Rally Round Max Shulman, Boys!

Just picked up a Max Shulman omnibus at the library book sale: Barefoot Boy With Cheek, The Feather Merchants and The Zebra Derby. Must admit I’ve never actually read Shulman (except Irving Schulman, ick-ptui). Any fans out there?

I’m sure I’m not the only person who opened this thread expecting to read that Max Shulman had just died.

I read and enjoyed The Many Loves of Dobie Gillis back when I was a teenager…as I recall, I also bought the book at a library sale, for about two bits.

What’s The Feather Merchants about? I thought “feather merchants” were some sort of woods goblin, out of Appalachian folklore. I’ve only come across 'em once, in a 1939 Barney Google comic strip.
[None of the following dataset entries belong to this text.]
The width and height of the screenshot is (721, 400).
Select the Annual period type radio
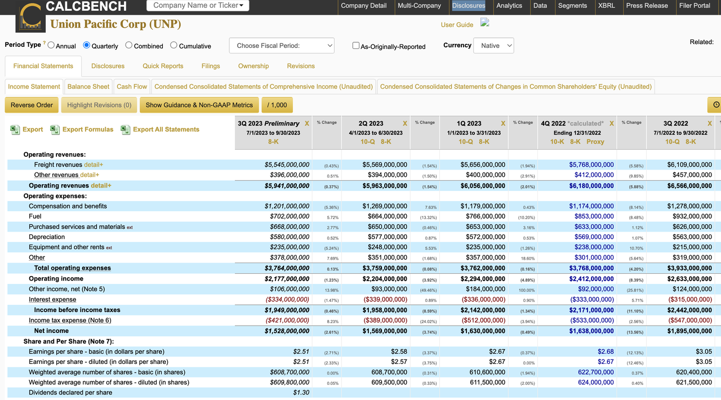point(51,46)
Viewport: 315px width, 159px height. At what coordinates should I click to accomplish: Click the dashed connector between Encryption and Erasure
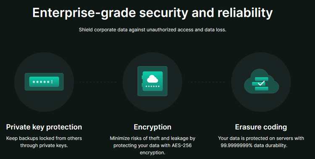207,82
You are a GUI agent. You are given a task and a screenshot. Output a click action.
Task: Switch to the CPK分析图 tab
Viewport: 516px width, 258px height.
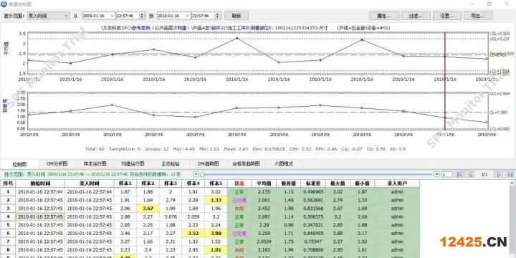click(x=57, y=163)
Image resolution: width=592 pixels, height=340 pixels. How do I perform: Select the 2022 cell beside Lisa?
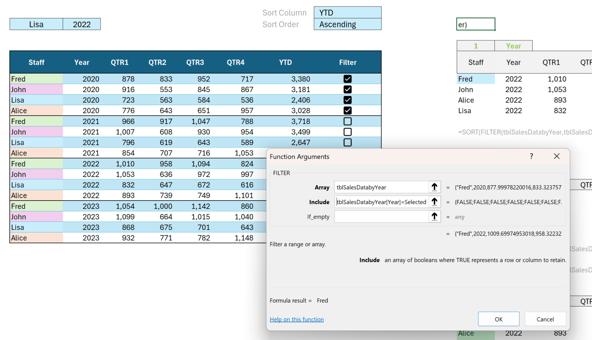pos(82,24)
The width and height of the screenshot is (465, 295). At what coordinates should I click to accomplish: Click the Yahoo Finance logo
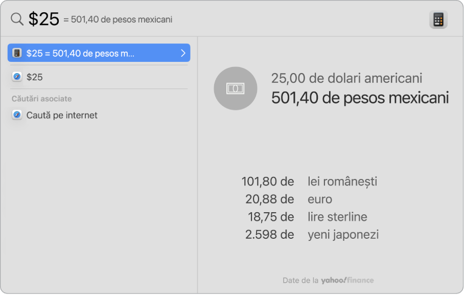[347, 280]
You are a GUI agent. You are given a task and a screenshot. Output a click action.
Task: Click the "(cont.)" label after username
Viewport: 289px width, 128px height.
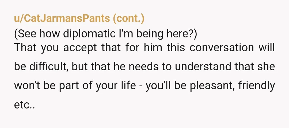point(129,19)
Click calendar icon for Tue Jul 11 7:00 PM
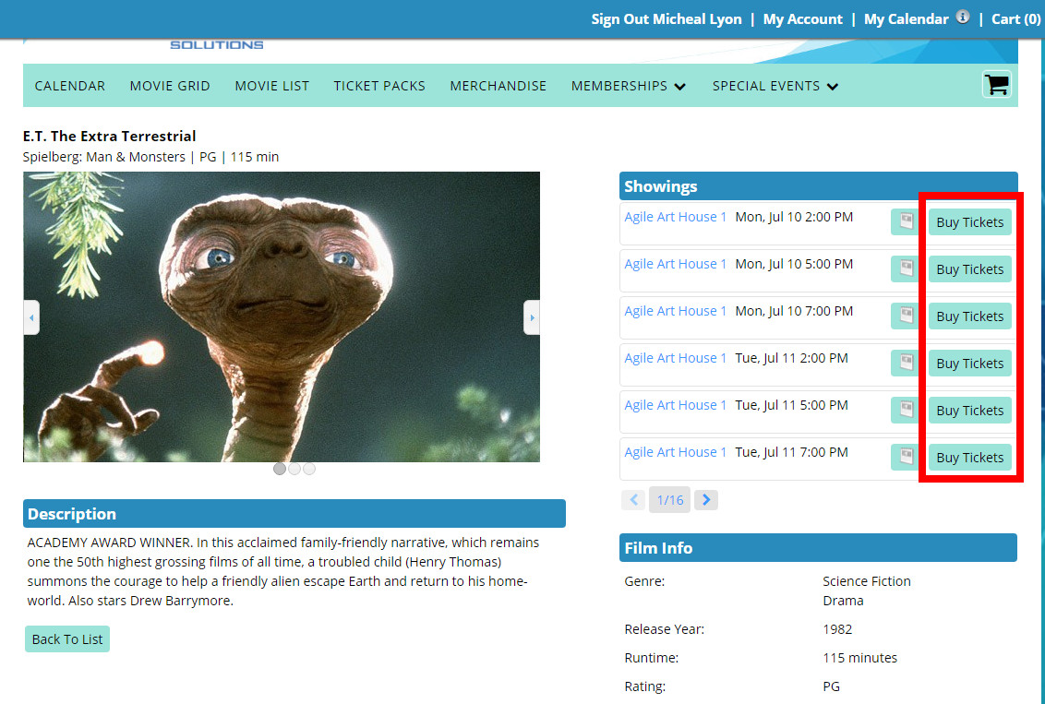1045x704 pixels. click(x=905, y=457)
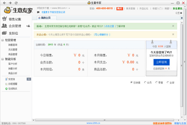
Task: Select the 会员 radio button
Action: [x=145, y=83]
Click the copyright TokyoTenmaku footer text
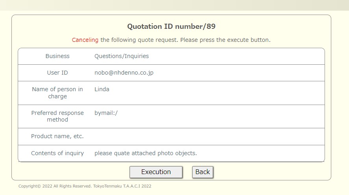 [85, 186]
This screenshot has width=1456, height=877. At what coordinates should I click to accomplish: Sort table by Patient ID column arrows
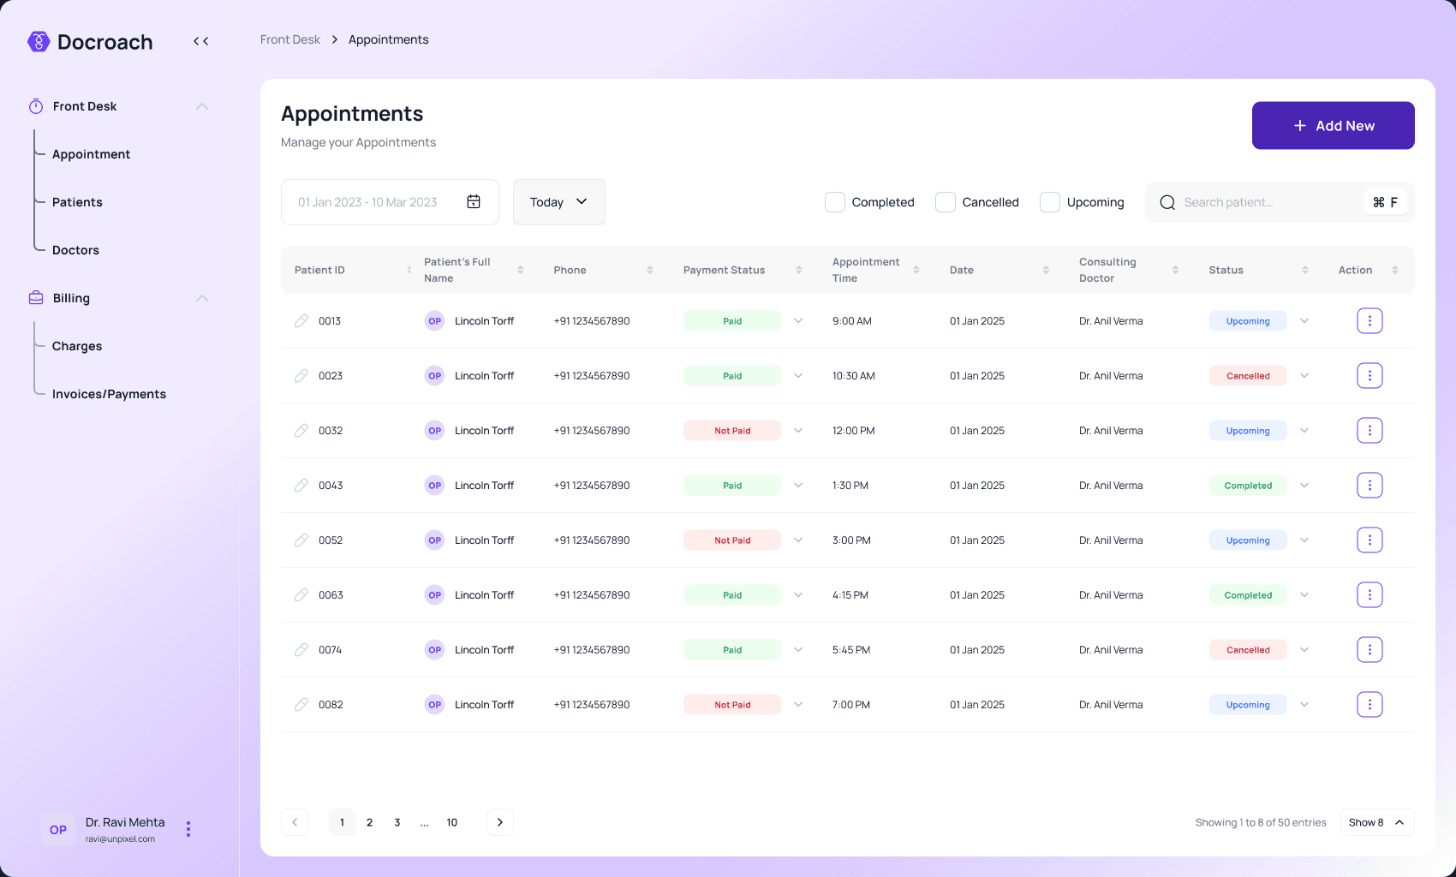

Read a number of them when I was young and enjoyed them a great deal. I have wondered lately when trying to find something to read if they have held up with my aging.

TV

We did a Dobie Gillis thread not long ago that talked a lot about Max Shulman.

There are many fans on the Board.

According to the tattered dust jacket:

BAREFOOT BOY WITH CHEEK is the satire of college life, featuring Asa Hearthrug versus the University of Minnesota.

THE FEATHER MERCHANTS spotlights with laughter the civilian war effort as Sergeant Dan Miller unwillingly becomes a war hero [hey, didn’t Preston Sturges film this one?]

In THE ZEBRA DERBY Asa Hearthrug returns from war to shove his “finely chiseled, windswept head” nose-first into postwar business, with mutually disatrous results.

“They all threw their fists in the wall to show their feelings for a boy who joined no fraternity at all…”

Barefoot Boy with Cheek was the first glimpse of sophisticated , sophmoric humor I had as a young boy & it didn’t matter that it was set pre-half Century in College yet – funny was funny.

“Baby Duncan’s Whisteling Lung” Indeed! Thanks for the smile Eve

Well, I have fallen in love with Barefoot Boy with Cheek after reading this description of the hero’s father’s Pekinese: “She couldn’t hunt. She was no good as a watchdog. All she did all day long was lie on a chaise longue reading slim yellow French novels and eating bonbons. But when I came home at night from a hard day at the egg candlery, Anna May was always waiting, wagging her little tail and being sick on the rug.”